From the River Region we moved south into the Lakes Region. Notable was Valdivia, a nice little city situated between three rivers just up from where they flowed into the Pacific. There we found several forts, a few partially restored, left from Chile’s fight for independence from Spain. They made for great exploration as did the incredible coastline. Further south was Puerto Varas, one of our favorite cities in Chile. Our hostel was in a beautiful 1930’s historic house. Situated on a hillside by a large lake, there were beautiful views of the surrounding volcanoes, nice hikes in the hills, and great excursions to out lying villages.

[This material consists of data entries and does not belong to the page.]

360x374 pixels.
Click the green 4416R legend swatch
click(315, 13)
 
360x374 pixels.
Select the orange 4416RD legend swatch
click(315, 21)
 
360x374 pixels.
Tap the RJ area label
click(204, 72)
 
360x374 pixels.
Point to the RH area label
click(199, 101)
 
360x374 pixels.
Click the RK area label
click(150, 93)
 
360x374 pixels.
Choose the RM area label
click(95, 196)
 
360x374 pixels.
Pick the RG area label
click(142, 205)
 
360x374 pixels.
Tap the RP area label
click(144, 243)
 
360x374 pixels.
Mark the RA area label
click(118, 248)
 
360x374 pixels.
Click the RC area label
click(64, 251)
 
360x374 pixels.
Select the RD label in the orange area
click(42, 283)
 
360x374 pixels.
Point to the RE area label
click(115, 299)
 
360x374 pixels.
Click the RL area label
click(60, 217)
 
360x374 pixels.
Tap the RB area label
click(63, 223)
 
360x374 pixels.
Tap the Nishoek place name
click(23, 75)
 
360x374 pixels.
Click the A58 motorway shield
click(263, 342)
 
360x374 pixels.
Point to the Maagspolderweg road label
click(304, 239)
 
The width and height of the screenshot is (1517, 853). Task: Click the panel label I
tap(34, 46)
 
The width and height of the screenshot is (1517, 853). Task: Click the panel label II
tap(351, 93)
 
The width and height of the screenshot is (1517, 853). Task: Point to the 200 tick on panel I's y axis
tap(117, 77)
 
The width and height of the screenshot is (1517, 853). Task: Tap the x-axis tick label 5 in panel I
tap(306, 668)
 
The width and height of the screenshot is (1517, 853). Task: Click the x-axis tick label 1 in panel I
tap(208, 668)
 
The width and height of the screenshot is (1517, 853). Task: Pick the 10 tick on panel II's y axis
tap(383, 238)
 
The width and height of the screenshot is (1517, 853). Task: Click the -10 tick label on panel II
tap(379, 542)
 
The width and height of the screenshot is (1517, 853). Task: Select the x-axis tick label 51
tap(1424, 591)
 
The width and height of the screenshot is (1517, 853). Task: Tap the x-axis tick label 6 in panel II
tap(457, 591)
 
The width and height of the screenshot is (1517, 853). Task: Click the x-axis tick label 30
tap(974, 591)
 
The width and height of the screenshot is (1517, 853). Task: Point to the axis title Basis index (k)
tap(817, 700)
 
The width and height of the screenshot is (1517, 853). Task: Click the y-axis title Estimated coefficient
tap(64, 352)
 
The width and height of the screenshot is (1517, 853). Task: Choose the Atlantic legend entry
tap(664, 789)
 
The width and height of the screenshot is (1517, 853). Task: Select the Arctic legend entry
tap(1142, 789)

This brings us to the last leg of our journey. We journeyed to Patagonia on a Navimag Ferry. Navimag is primarily a commercial transport line, but they realized they could make good money transporting tourists to Patagonia. The 4-day, 3 night trip from Puerto Montt to Puerto Natales is a journey through the Patagonian fjords. It’s a ferry, not a cruise ship, but included in your fare is a cabin, all meals, and a few tourist sites. We had an hour or so at Puerto Edén the most remote port in the Patagonian fjords, where the ferry, their only outside access, stops once a week. We detoured a bit to visit glacier Pío XI, the largest glacier in South America, and one of the few world glaciers still growing. We saw several dolphins and a few minke whales. It was cold and windy, but we spent most of our time on deck enjoying the incredible sites.
Finally in Puerto Natales we had only one day to visit Torres del Paine National Park. We found an all day tour and hoped for good weather. We were not disappointed. It was cold and windy, but we had mostly clear skies and no rain. There were dramatic granite towers, a brilliant blue glacier, Guanacos (non-domesticated llamas) and Rheas (ostrich like birds). It is a beautiful park and we are glad to have seen the little of it that we did. It had been raining for several days before we arrived, and it began raining again the next day when we left. So the one day we had was lucky and beautiful.
The next morning we took a four-hour bus to Punta Arenas, the southern most point in our journey, not quite Tierra del Fuego, but close. The weather had turned very cold, and very windy and we were happy to be getting on an airplane the next day. Coming home from so far south took 4 plane rides and 30 hours before we were finally back in Sonoma County.
It was a great adventure. We’re glad we did it, but we were also glad to be home in our Tiger again. We’ll see you all on the road.